Task statement ::
Reproduce every one of the following items verbatim, keeping each line unchanged.

(Items taken from a data source)
● ● ● ● ●

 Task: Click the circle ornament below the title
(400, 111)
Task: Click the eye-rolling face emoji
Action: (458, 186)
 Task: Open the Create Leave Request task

● ● ● ● ●

Result for this exercise ::
 Task: Click the circle ornament below the title
(400, 111)
Task: Click the eye-rolling face emoji
Action: (458, 186)
 Task: Open the Create Leave Request task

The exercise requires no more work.